TASK TO COMPLETE: What is needed is the run of lines from the one with "The height and width of the screenshot is (456, 986)." through the close of the data, set down exactly.

□ □ □ □ □ □ □

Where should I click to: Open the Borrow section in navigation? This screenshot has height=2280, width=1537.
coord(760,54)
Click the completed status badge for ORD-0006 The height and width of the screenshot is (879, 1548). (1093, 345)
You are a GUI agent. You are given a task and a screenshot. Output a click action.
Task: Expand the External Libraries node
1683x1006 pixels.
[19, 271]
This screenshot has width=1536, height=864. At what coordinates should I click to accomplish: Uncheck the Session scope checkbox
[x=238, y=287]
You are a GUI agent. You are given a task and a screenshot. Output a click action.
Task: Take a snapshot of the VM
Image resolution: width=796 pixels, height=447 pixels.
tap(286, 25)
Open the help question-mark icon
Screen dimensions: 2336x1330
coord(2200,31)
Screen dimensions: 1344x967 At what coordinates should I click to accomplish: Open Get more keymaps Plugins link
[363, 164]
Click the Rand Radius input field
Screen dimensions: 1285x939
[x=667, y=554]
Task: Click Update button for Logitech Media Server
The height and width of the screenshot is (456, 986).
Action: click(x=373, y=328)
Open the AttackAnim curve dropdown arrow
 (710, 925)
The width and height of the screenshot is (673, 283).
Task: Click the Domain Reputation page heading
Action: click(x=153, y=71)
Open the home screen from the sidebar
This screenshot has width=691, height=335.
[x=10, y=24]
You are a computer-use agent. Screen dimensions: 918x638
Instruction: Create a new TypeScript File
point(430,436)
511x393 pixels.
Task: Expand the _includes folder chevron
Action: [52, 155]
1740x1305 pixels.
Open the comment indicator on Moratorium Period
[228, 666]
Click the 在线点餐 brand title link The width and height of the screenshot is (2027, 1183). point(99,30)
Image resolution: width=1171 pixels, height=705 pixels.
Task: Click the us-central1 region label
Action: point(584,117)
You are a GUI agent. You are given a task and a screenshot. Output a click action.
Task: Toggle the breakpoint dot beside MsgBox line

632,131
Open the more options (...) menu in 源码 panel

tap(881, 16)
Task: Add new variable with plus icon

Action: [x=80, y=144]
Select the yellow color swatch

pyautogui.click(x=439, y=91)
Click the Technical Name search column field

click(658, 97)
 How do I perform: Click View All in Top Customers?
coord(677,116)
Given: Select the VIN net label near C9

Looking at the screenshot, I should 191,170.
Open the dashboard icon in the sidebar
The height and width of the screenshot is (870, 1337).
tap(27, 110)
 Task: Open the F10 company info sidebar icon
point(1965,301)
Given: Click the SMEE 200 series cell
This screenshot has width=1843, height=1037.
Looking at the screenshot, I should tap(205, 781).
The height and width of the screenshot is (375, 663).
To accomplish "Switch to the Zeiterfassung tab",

□ □ □ □ □ □ □

WORKED SOLUTION:
The height and width of the screenshot is (456, 986).
Action: click(x=373, y=328)
Open the AttackAnim curve dropdown arrow
 (710, 925)
The width and height of the screenshot is (673, 283).
Task: Click the Domain Reputation page heading
Action: click(x=153, y=71)
Open the home screen from the sidebar
This screenshot has width=691, height=335.
[x=10, y=24]
You are a computer-use agent. Screen dimensions: 918x638
Instruction: Create a new TypeScript File
point(430,436)
511x393 pixels.
Task: Expand the _includes folder chevron
Action: [52, 155]
1740x1305 pixels.
Open the comment indicator on Moratorium Period
[228, 666]
Click the 在线点餐 brand title link The width and height of the screenshot is (2027, 1183). point(99,30)
Image resolution: width=1171 pixels, height=705 pixels.
Task: Click the us-central1 region label
Action: point(584,117)
You are a GUI agent. You are given a task and a screenshot. Output a click action.
Task: Toggle the breakpoint dot beside MsgBox line

632,131
Open the more options (...) menu in 源码 panel

tap(881, 16)
Task: Add new variable with plus icon

Action: [x=80, y=144]
Select the yellow color swatch

pyautogui.click(x=439, y=91)
Click the Technical Name search column field

click(658, 97)
 How do I perform: Click View All in Top Customers?
coord(677,116)
Given: Select the VIN net label near C9

Looking at the screenshot, I should 191,170.
Open the dashboard icon in the sidebar
The height and width of the screenshot is (870, 1337).
tap(27, 110)
 Task: Open the F10 company info sidebar icon
point(1965,301)
Given: Click the SMEE 200 series cell
This screenshot has width=1843, height=1037.
Looking at the screenshot, I should tap(205, 781).
The height and width of the screenshot is (375, 663).
To accomplish "Switch to the Zeiterfassung tab",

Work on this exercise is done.